Adding new abstraction layers rarely helps when doing systems programming. You (as in "the developer") want to be as near to the machine as possible. C does this pretty well.

Perhaps I'm just getting old :-(


In this case it seems like a very thin wrapper that leverages the type system to allow catching a whole class of errors at compile time, like using exhaustiveness checks to make sure a function call handles all possible return values. I think the small overhead is well worth it.

The original API is not "broken" per se, it's just limited by the language features ("magical" return values vs. tagged unions or whatever they're called in Rust, I don't remember.)


It's not even clear to me that there's any overhead to the Rust version. Checking error codes that should be checked isn't overhead. Checking them inefficiently would be overhead, but the Rust version looks like it should compile down to something pretty similar to what the equivalent C switch blocks would produce.


> It's not even clear to me that there's any overhead to the Rust version.

There is a slight bit of stack overhead: Option<ForkResult> is at least {tag:u8, {tag:u8, pid:i32}}, and due to alignment constraints it's actually {tag: u32, {tag: u32, pid: i32 }}). A nonzero wrapper[0] would allow folding either ForkResult or Option into a 0-valued pid_t and remove one level of tagging: http://is.gd/yxStW1

Beyond that you'd need generalised enum folding in order to fold two tags into the underlying value (you'd denote that pid_t is nonzero and nonnegative for instance)

[0] which is unstable, so not really an option


We do have a planned optimization that would fold the tags for cases like `Option<ForkResult>` to give a word pair, which should be returned in %eax:%edx (or %rax:%rdx).


Really? That's exciting. Missed enum layout optimizations are one of my few issues with Rust right now.


But if the wrappers get inlined (which they should be) then SROA kicks in and promotes the tags to SSA values, where other optimizations such as SCCP can eliminate them.

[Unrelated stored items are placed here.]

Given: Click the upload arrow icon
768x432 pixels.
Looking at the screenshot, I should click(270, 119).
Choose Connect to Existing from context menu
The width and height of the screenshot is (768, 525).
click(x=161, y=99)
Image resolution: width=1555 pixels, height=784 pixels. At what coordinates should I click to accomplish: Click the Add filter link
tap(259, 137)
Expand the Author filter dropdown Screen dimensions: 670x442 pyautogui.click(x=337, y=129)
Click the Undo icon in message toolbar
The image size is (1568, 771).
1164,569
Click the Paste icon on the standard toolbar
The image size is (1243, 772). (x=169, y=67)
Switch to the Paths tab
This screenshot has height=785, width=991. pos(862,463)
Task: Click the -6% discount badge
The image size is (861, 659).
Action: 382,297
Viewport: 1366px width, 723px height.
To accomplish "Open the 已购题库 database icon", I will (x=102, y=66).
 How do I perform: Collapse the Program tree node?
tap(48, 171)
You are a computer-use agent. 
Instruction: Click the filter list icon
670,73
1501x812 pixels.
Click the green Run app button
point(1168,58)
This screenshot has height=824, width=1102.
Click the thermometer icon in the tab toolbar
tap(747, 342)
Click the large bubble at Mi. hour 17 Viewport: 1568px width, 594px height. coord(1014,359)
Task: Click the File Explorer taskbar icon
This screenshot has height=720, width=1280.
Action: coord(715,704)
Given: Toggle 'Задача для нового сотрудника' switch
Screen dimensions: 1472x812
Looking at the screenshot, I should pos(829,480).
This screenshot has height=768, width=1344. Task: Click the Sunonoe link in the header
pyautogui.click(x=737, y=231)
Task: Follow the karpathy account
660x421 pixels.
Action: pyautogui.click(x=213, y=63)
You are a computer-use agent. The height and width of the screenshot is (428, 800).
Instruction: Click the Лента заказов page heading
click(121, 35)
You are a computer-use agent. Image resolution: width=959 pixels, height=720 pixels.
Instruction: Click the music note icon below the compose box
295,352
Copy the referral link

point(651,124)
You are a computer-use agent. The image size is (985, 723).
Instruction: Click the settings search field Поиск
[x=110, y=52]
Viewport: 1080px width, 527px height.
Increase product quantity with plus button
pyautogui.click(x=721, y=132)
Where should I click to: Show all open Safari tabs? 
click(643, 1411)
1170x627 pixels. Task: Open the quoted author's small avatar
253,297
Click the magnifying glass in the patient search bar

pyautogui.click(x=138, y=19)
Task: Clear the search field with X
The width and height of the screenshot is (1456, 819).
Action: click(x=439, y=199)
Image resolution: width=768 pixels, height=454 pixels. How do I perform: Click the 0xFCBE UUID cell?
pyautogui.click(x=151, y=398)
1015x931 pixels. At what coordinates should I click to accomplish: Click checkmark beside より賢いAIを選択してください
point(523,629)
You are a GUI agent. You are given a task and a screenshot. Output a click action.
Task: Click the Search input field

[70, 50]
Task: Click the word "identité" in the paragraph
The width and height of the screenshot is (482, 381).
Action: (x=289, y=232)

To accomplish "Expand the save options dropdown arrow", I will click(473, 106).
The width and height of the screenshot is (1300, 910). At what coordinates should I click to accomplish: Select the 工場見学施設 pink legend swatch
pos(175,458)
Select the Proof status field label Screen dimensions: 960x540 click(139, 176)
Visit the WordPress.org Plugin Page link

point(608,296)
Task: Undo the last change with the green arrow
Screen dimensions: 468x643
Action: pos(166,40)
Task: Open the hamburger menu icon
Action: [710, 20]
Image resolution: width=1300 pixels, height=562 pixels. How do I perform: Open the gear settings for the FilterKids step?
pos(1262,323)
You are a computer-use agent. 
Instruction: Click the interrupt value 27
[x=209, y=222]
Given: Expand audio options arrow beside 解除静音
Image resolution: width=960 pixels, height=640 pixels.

Optimizing compilers are awesome :)


Theoretically It should be possible to have a union based on the value of the ints {-1, 0, positive}, which should use only one 32bit integer.


I'm not talking about the efficency of the resulting binary, but the "distance" from what the programmer is thinking, to what the machine will really do.

Compiler optimizations aside, C does a pretty good job at this. It's way more efficient than writing assembly, but your still basically just moving memory around, while doing some arithmethic. Easy to understand in "machine" terms.

Of course, this is only relevant when you're doing low-level stuff, like kernel or drivers programming. For the userland, Rust really looks like a nice language (I've played with it just a bit), and I'd be really happy if it pushes C++ away ;-)


Compiler optimizations included, C does a terrible job at this. It puts forward a seductive but terrible mirage of simple mappings and understandings which are just plain broken. And then you add multithreading into the mix and it gets even worse, even without optimizations.

We live in a world of many cores, and multiple CPUs all over the place - in your GPUs, your hard drives, motherboard controllers - and the intrinsic language support for multithreading literally does not exist as part of the C99 standard? One has to reach out to a mixture of POSIX, and the compiler extensions the POSIX implementation uses to annotate memory barriers so the optimizer won't break things, and intrinsics that introduce atomic operations, and... gah!

C and C++ do such a terrible job of this I have to resort to disassembly to debug program behavior far too frequently. These are the only languages I'm forced to do this with. If C or C++ were really "close to what the machine will really do", I'd expect the opposite result.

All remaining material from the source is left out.